_EXERCISE SET_.
a – Pull out the passage of the property-based testing post starting with "Property-Based Testing with" and going on through "on this date.", copying it word for word.
b – Translate this sentence from the property-based testing post into Spanish: "The absolute first thing I do after cloning most git repositories these days, for work or otherwise, is run the test suite."
--- EXTRACT ---
Property-Based Testing with `hypothesis`, and associated use cases

NOTE: This blog post complements a PyDistrict presentation on the same topic posted on this date.

Thanks to Rami Chowdhury for inviting me to speak, and the PyDistrict organizers for hosting me.

Code samples from this talk are available at this GitHub repository.

The full YouTube talk can be seen here.

Overview

Writing tests today sucks. Tests are expensive to write. They're even more expensive to maintain. They're somewhat opaque to anybody who's not intimately familiar with the test harness. You can't always be sure whether you're writing the "right" tests for your situation. Worst of all, it's sometimes difficult to persuade a non-technical stakeholder that software testing actually does anything underneath the hood, except maybe inflate operational expenses for your software budget. Every software development horror story I've heard comes with some discussion around tests, and that's because not only does software fail in more ways than anybody without job security may care to admit, it fails in novel and unpredictable manners.

What sucks even more is just how important effective software testing is for software engineers to quickly and confidently contribute value. The absolute first thing I do after cloning most git repositories these days, for work or otherwise, is run the test suite. Test suites are self-documenting and always more accurate than a wiki or other forms of documentation, and since they're programmatic it's much easier to tie into the rest of your developer workflow (say when setting up automated deployments to production).

Honestly, this probably isn't news to you if you've been working in industry for a while, and it's easy to fall into a trap of powerlessness and believing any endemic lack of alignment is eternal. And while it's not always (and usually not) the fault of technical limitations, it may be useful to think of technical ways to grow beyond the immediate problem. So I'd like to say there are two great aspects about professional software that could be applied to software testing.
--- DATA EXCERPTS ---
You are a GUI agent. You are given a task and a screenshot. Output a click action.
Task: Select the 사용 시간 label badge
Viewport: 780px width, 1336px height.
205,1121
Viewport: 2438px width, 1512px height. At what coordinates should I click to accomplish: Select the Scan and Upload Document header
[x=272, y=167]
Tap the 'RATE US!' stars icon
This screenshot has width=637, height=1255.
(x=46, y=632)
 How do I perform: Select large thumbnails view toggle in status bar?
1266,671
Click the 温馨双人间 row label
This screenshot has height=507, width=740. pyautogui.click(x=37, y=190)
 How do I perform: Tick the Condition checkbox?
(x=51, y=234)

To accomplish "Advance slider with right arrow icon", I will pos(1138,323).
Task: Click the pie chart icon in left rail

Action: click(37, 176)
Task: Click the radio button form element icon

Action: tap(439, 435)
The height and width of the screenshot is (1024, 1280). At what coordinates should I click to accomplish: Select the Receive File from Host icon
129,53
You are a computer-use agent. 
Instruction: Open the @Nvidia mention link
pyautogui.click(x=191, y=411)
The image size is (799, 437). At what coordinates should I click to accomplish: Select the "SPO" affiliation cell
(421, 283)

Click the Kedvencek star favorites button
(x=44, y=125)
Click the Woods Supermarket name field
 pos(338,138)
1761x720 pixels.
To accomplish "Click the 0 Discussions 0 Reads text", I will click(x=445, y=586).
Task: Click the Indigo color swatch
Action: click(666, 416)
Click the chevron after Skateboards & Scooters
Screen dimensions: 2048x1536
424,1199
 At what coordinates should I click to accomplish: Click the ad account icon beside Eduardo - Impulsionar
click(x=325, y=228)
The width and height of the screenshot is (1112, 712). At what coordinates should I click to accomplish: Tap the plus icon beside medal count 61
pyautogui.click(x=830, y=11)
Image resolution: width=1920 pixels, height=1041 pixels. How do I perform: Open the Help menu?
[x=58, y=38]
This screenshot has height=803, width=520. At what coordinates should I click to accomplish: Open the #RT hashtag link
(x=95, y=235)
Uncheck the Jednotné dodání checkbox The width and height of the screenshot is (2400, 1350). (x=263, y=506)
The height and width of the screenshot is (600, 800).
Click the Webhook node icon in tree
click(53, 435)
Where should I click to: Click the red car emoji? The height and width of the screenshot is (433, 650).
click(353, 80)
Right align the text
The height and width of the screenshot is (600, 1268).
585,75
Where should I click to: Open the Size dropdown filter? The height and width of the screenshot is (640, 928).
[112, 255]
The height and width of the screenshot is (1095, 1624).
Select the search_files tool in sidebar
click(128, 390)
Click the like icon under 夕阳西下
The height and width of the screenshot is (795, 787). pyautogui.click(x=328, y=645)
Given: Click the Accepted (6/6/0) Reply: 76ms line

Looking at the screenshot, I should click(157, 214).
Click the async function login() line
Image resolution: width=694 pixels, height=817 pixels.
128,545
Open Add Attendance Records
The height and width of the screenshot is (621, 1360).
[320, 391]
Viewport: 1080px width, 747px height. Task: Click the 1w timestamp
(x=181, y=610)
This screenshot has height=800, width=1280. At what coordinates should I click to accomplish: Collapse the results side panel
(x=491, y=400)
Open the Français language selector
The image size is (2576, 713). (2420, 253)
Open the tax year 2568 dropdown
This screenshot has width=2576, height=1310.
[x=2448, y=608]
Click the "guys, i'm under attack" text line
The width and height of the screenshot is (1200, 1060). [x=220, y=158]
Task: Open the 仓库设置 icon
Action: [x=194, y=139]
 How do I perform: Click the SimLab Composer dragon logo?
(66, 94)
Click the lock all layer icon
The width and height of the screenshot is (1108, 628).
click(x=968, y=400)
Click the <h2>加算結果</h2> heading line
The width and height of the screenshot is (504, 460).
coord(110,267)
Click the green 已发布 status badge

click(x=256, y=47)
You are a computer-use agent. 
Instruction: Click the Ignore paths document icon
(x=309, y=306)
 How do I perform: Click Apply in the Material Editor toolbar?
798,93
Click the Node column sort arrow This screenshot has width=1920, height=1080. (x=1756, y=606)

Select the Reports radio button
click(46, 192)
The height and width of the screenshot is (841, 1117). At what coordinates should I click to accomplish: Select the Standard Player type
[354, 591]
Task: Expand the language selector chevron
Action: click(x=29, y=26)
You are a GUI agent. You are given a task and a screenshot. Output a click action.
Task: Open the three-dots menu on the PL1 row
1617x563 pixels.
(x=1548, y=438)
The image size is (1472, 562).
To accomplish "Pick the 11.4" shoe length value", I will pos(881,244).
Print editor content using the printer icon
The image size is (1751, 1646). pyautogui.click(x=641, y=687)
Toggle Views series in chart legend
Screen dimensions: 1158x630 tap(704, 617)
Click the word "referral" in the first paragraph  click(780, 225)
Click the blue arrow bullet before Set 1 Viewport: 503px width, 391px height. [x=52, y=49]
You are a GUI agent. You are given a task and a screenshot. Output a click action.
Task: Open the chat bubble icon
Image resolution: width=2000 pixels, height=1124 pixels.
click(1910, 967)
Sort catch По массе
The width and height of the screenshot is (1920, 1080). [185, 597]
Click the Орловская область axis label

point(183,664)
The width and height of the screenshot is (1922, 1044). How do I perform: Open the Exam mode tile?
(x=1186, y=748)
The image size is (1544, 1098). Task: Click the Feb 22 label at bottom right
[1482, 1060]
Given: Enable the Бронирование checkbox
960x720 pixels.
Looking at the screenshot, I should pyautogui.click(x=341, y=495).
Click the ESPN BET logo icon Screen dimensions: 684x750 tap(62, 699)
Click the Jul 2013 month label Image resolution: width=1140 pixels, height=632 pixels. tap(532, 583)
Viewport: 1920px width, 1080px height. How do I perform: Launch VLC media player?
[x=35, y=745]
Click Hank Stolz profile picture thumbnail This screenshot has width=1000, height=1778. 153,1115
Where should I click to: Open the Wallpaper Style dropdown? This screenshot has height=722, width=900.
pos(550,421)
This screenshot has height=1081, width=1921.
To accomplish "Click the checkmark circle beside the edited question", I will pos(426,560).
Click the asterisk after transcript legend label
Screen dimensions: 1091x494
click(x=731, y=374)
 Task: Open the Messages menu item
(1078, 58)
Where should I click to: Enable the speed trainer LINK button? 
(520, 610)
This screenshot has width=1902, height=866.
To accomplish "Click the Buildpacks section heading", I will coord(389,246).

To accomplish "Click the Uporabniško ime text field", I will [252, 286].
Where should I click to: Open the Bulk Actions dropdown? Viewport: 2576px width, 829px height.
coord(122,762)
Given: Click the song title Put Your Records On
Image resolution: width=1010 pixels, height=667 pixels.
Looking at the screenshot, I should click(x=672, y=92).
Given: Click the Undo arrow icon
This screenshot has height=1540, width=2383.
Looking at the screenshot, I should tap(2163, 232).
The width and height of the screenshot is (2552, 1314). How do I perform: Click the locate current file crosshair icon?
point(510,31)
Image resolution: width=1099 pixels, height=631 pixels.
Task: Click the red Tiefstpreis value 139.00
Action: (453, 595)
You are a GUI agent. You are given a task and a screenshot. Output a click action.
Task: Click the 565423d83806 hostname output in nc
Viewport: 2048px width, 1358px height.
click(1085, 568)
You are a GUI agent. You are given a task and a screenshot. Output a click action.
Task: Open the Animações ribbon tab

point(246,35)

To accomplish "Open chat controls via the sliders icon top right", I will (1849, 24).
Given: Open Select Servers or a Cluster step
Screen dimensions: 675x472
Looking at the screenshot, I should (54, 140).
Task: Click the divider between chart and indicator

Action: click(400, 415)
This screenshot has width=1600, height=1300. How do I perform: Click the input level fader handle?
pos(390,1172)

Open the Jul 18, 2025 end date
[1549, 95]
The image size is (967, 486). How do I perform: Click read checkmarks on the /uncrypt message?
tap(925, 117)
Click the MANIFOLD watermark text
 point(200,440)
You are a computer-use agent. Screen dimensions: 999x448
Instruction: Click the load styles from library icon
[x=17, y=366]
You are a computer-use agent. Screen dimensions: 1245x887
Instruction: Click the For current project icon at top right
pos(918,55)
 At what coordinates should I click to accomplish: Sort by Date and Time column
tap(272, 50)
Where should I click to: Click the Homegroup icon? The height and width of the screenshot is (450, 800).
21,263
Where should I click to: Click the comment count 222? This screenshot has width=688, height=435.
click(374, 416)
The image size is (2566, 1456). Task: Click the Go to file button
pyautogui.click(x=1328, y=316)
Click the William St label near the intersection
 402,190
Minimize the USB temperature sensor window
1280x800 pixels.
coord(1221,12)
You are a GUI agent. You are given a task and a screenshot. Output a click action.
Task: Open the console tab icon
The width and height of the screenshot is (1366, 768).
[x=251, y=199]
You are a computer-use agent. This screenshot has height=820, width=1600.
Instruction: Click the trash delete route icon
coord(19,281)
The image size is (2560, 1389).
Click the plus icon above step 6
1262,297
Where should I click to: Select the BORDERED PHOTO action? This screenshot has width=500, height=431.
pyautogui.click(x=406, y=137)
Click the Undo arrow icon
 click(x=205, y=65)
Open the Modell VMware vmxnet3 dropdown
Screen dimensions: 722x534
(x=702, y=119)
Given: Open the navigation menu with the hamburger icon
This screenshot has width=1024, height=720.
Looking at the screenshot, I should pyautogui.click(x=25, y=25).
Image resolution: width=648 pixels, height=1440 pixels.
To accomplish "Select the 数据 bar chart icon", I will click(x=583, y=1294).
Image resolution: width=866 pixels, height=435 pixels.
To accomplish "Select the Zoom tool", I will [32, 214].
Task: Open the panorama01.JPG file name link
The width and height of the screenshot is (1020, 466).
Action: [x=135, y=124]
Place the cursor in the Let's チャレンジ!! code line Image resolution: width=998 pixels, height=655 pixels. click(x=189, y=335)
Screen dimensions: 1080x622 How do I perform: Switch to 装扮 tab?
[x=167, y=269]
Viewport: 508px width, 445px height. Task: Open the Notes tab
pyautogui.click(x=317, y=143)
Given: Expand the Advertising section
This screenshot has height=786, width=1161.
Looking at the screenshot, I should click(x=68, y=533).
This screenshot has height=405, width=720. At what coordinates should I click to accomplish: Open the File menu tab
---
_ANSWERS TO THE PROBLEMS_.
a –
Property-Based Testing with `hypothesis`, and associated use cases

NOTE: This blog post complements a PyDistrict presentation on the same topic posted on this date.

b – Lo primero de todo que hago hoy en día después de clonar la mayoría de los repositorios de git, ya sea por trabajo o por otro motivo, es ejecutar el conjunto de pruebas.